Devolution Cabinet Secretary Eugene Wamalwa on Tuesday launched a Sh10 billion project that seeks to improve the basic social services and expand the economic opportunities for communities that host refugees in Turkana, Garrissa and Wajir counties.
Speaking in Lodwar, Wamalwa said World Bank loan of Sh10 billion would also be complemented by another Sh800 million from Danish International Development Agency.
Dubbed Kenya development response to displacement impacts project, it will directly benefit 1, 041, 436 people 50 percent being women.
Wamalwa noted that water scarcity was the main challenge facing the communities that host refugees saying it would be given priority.
A total of 1.5 million people will access socio economic services such as water provision, education and healthcare during the project which runs between 2018 -2023.
Wamalwa said although the country has an obligation to support refugees from countries that have faced war, the host communities need to be supported due to the environmental and economic burden of hosting the refugees.
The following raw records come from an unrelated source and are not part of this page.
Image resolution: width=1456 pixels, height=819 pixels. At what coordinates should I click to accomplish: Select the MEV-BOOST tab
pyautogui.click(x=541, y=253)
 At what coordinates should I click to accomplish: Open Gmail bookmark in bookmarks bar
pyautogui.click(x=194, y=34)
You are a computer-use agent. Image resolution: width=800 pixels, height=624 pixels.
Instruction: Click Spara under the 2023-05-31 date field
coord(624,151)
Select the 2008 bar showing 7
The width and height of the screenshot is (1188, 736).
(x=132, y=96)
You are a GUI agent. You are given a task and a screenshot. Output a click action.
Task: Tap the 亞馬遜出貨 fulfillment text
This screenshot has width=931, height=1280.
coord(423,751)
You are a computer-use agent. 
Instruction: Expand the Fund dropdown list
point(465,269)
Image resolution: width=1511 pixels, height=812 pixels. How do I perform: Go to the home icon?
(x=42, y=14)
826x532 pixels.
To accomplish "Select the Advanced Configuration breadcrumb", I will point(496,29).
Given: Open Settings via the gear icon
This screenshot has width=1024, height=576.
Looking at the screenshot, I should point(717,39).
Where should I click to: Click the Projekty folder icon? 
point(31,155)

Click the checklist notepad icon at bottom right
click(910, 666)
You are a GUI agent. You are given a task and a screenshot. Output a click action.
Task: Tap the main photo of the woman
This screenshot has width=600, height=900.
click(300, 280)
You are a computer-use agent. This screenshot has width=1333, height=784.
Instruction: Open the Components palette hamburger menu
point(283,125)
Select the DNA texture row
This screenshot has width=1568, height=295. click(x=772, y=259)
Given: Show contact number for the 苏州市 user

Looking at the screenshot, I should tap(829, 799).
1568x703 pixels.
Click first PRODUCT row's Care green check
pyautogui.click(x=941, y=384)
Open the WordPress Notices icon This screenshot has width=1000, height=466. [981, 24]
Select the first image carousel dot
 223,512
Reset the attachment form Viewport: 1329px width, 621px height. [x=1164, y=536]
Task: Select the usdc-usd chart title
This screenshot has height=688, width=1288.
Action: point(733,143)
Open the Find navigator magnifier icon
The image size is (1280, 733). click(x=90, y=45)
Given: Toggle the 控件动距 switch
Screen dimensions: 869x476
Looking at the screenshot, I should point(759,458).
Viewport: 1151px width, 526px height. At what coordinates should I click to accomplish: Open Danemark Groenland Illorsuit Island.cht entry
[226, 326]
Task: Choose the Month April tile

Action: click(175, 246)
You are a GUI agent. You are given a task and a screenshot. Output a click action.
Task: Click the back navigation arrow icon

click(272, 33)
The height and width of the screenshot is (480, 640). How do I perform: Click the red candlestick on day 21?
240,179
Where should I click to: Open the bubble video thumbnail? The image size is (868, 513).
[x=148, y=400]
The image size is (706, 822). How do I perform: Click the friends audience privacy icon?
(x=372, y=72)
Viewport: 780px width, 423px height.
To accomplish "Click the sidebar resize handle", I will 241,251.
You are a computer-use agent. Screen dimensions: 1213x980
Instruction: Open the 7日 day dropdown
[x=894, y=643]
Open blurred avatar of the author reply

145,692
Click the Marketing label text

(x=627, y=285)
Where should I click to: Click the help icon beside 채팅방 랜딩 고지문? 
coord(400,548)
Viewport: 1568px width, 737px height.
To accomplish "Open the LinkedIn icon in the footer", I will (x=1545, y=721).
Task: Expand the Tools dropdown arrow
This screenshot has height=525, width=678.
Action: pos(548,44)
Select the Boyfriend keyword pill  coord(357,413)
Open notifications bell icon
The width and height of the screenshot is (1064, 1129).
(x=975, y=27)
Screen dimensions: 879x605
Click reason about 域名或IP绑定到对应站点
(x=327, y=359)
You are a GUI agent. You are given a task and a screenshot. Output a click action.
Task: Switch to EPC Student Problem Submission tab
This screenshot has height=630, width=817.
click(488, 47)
“Turkana, Garissa and Wajir counties have been shouldering the heavy burden of hosting refugees, but we are saying the burden must be acknowledged and the way to do it is by supporting the host communities,” said Wamalwa.
Turkana West MP Daniel Nanok, whose constituency hosts refugees in Kakuma, welcomed the World Bank and national government’s support terming it as a dream come true.
“We have had to deal with an issue where refugees who were welcomed by host communities enjoy better services compared to the host communities,” said Nanok.
Turkana West constituency will receive Sh3.2 billion of the allocated funds while
Wajir and Garrisa will get Shs2. billion and Sh4. billion respectively.
The project has four main components among them socio economic and infrastructure services, environmental and natural resource management, livelihoods programme and project management monitoring and evaluation and knowledge sharing.
Project coordinator Dr. Anne Kinyua said the project is a game changer and it would transform the livelihoods of communities hosting refugees.
“The project will be community driven where the community would identify their priorities,” she said.